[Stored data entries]
—————

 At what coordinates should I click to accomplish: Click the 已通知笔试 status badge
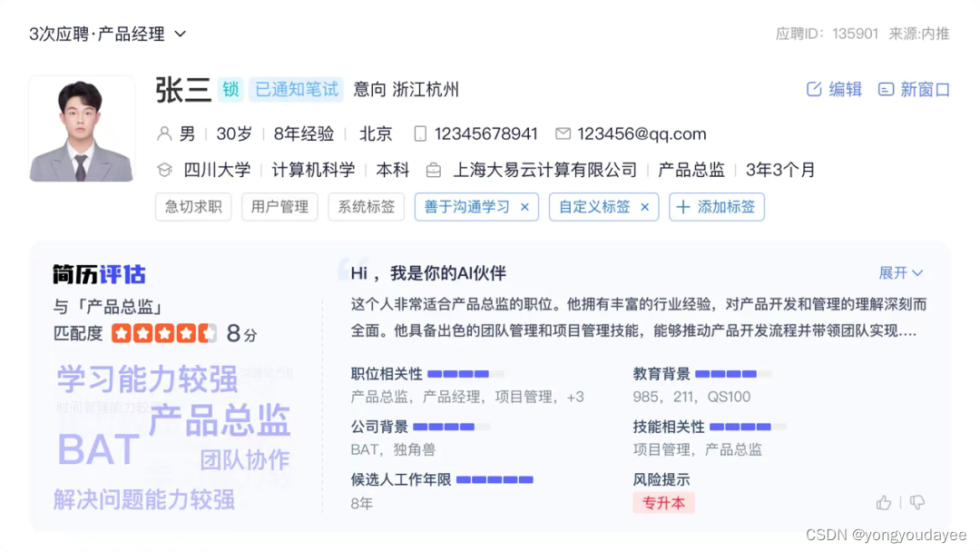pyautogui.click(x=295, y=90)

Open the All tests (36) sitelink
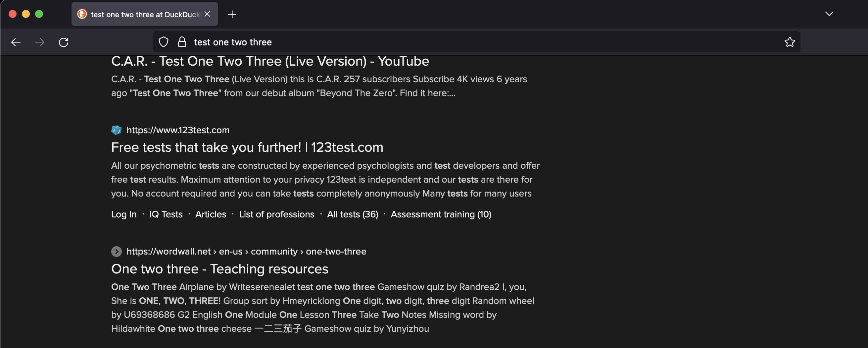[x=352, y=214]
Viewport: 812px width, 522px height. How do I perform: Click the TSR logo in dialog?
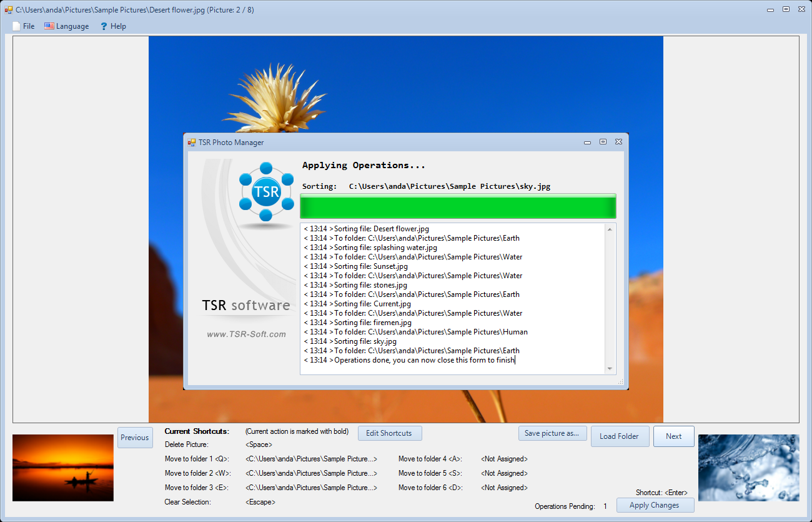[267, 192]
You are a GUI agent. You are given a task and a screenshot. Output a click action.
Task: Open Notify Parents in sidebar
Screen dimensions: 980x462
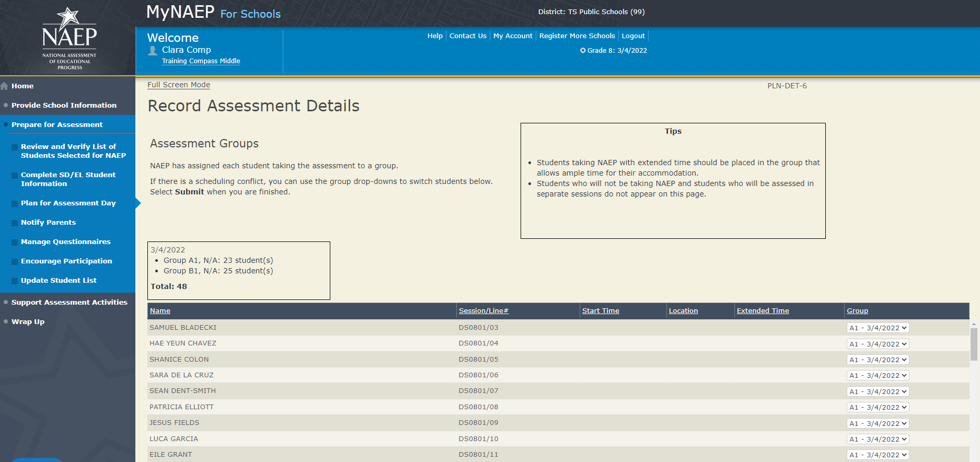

—————

EXERCISE REQUIREMENTS: Repeat, exactly and in full, every entry in the data, but not the pictures.

RESPONSE:
 At what coordinates should I click to accomplish: Click the 已通知笔试 status badge
pyautogui.click(x=295, y=90)

Open the All tests (36) sitelink
[x=352, y=214]
Viewport: 812px width, 522px height. How do I perform: Click the TSR logo in dialog?
[267, 192]
You are a GUI agent. You are given a task and a screenshot. Output a click action.
Task: Open Notify Parents in sidebar
Screen dimensions: 980x462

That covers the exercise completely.